After all, cumulatively these drought hot spots, places now experiencing record or near-record aridity, could be thought of as representing so many burning questions for our planet. And yet you can search far and wide without stumbling across a mainstream American overview of drought in our world at this moment. This seems, politely put, puzzling, especially at a time when University College London's Global Drought Monitor claims that 104million people are now living under “exceptional drought conditions.”
Scientists generally agree that, as climate change accelerates throughout this century (and no matter what happens from here on in, nothing will evidently stop some form of acceleration), extreme weather of every sort,including drought, will become ever more the planetary norm. In fact,experts are suggesting that, as the Washington Post reported recently, “The pace of global warming is likely to be much faster than recent predictions,because industrial greenhouse gas emissions have increased more quickly than expected and higher temperatures are triggering self-reinforcing feedback mechanisms in global ecosystems.”
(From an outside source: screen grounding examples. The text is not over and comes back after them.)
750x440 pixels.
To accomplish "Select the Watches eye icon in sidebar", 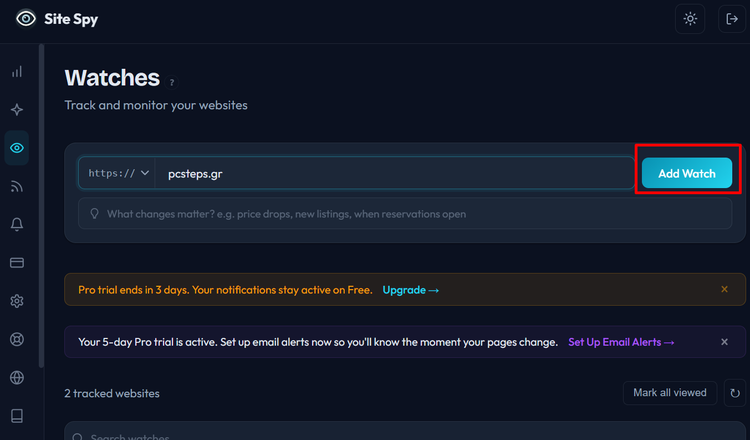I will click(16, 148).
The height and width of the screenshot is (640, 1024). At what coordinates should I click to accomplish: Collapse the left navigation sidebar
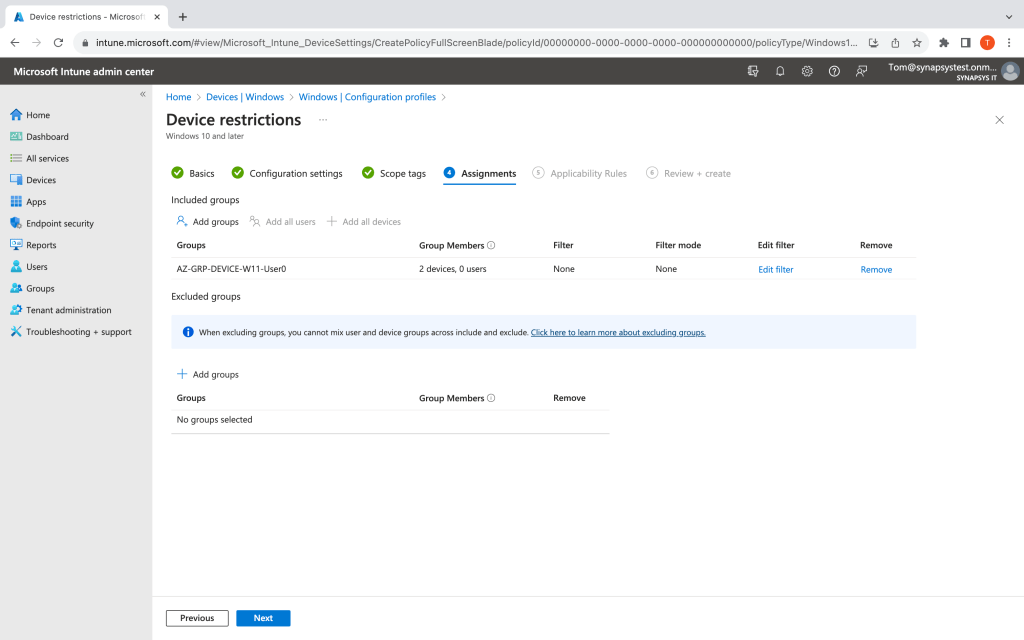pyautogui.click(x=142, y=94)
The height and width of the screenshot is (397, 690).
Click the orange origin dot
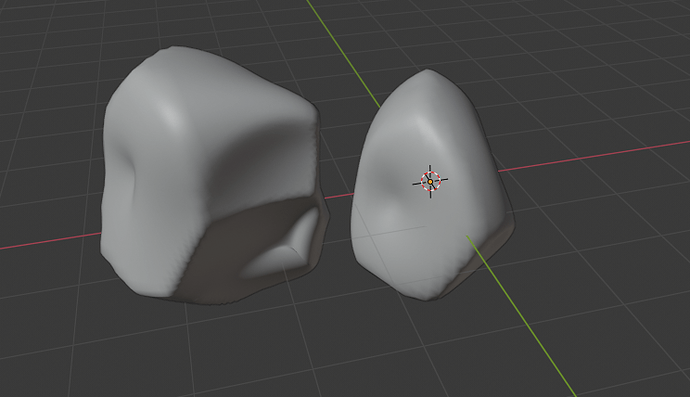(x=430, y=181)
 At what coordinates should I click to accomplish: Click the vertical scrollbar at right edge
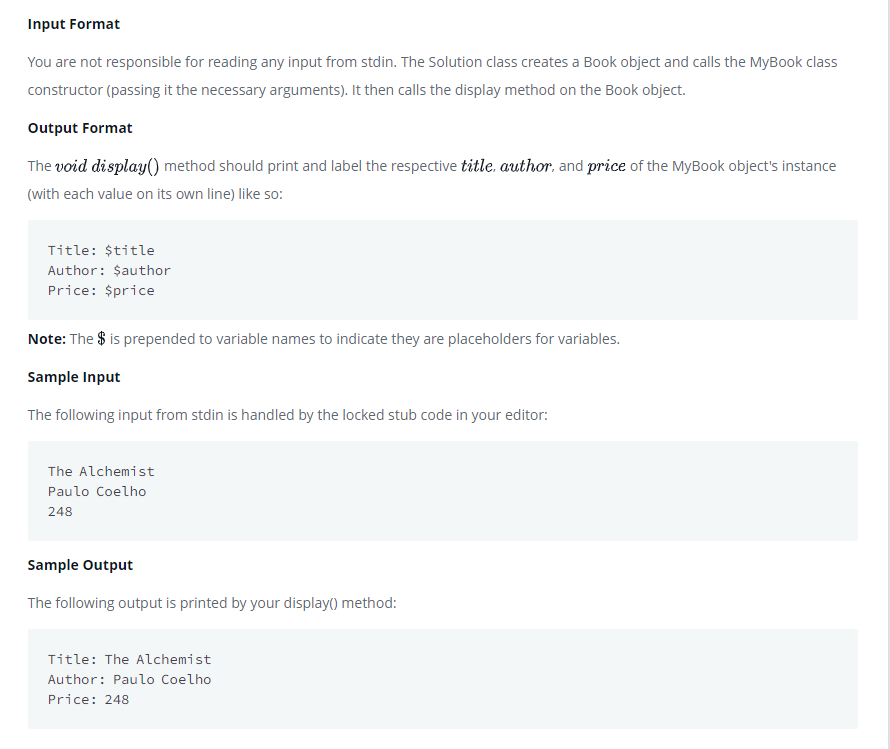[x=887, y=374]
Now, no one can claim beyond all doubt that global warming is the cause of any specific drought, or certainly the only cause anyway. As with the Texas drought, a La Niña weather pattern in the Pacific is often mentioned as a key causal factor right now. But the crucial point is what the present can tell us about the impact of a global pattern of extreme weather, especially extreme drought, on what will surely be a more extreme planet in the relatively near future.
If global temperatures are on the rise and more heat means lower crop yields, then you're talking about more Kenyas, and not just in Africa either. You're probably also talking about desperation, upheaval, resource conflicts, and mass out-migrations of populations, even -- if scientists are right -- from the American Southwest. (And in case you don't think such a thing can happen here, remember Steinbeck's The Grapes of Wrath or think of any of Dorothea Lange's iconic photos of the “Okies” fleeing the American dust bowl of the 1930s.)
Burning Questions
Right now, the global economic meltdown has massively depressed fuel prices(key to farming, processing, and transporting most crops to market) and commodity prices have generally fallen as well, including food prices.Whatever the future economic weather, however, that is not likely to last.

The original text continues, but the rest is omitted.